— Required task —
Rewrite the entries below as a numbered list, from the line containing "What do you see at coordinates (136, 33)" through the line containing "center [756, 99].", leaving out blank lines.

=====

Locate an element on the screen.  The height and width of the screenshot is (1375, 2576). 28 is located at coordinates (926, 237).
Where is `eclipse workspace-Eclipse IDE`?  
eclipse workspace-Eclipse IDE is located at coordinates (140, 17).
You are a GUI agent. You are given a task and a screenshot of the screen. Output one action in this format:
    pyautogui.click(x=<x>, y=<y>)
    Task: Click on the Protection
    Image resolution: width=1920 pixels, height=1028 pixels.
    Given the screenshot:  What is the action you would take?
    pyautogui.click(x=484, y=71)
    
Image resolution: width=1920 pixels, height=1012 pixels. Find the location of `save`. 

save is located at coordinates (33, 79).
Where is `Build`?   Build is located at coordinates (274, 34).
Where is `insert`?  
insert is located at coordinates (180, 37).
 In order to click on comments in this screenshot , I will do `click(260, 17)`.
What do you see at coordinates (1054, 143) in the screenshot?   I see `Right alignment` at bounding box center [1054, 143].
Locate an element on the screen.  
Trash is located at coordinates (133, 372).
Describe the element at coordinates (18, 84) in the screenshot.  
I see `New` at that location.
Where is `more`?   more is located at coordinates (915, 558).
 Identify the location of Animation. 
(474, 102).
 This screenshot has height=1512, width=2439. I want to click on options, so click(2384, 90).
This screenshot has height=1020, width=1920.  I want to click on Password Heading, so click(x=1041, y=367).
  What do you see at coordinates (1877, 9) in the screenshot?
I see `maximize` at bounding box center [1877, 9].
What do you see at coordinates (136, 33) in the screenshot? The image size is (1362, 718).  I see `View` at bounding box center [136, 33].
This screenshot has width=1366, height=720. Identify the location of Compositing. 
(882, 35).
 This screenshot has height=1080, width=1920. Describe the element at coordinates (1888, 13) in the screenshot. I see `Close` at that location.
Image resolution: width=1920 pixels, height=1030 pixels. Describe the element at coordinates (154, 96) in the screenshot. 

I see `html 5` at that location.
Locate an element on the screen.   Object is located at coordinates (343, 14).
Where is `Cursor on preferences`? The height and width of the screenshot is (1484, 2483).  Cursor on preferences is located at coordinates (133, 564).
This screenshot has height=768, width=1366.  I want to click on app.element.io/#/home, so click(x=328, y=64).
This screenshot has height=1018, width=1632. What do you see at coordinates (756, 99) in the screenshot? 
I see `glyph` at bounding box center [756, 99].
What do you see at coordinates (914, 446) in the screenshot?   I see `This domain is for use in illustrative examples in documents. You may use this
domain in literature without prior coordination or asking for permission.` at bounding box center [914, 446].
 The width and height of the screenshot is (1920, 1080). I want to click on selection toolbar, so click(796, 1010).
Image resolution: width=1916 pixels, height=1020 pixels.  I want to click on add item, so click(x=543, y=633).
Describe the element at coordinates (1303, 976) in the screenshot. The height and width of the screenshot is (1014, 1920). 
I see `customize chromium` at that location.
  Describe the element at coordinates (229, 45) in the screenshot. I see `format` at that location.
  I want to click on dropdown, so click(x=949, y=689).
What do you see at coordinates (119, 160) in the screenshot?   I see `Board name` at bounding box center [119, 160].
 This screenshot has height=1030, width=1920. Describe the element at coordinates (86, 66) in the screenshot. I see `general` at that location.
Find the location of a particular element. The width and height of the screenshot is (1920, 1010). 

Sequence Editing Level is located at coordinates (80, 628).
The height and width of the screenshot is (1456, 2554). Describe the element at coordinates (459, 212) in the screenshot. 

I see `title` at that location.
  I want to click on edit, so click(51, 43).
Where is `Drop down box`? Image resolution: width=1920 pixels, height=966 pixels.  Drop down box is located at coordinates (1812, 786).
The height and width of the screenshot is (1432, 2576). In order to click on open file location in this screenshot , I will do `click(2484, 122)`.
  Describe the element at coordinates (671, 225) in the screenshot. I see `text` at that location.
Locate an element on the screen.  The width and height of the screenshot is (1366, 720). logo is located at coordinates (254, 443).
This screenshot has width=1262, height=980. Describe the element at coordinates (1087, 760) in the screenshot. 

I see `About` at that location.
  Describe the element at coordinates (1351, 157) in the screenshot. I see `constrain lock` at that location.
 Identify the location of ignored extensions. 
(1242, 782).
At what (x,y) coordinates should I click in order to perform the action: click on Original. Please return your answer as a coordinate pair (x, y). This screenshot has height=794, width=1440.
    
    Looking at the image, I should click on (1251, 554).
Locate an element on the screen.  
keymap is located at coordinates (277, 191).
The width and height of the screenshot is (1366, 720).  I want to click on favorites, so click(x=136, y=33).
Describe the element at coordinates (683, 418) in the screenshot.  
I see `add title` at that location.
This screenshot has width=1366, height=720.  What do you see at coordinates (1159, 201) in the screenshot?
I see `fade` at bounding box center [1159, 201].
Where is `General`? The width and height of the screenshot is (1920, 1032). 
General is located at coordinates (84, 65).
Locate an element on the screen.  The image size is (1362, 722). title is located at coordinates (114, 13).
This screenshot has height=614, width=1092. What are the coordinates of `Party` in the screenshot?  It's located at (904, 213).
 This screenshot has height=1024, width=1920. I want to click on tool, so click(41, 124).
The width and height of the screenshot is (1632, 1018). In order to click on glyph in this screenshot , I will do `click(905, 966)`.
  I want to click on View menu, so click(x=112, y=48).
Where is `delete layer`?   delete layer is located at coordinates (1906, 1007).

=====

— Worked answer —
1. What do you see at coordinates (136, 33) in the screenshot? The image size is (1362, 718).  I see `View` at bounding box center [136, 33].
2. This screenshot has width=1366, height=720. Identify the location of Compositing. 
3. (882, 35).
4.  This screenshot has height=1080, width=1920. Describe the element at coordinates (1888, 13) in the screenshot. I see `Close` at that location.
5. Image resolution: width=1920 pixels, height=1030 pixels. Describe the element at coordinates (154, 96) in the screenshot. 
6. I see `html 5` at that location.
7. Locate an element on the screen.   Object is located at coordinates (343, 14).
8. Where is `Cursor on preferences`? The height and width of the screenshot is (1484, 2483).  Cursor on preferences is located at coordinates (133, 564).
9. This screenshot has height=768, width=1366.  I want to click on app.element.io/#/home, so click(x=328, y=64).
10. This screenshot has height=1018, width=1632. What do you see at coordinates (756, 99) in the screenshot? 
11. I see `glyph` at bounding box center [756, 99].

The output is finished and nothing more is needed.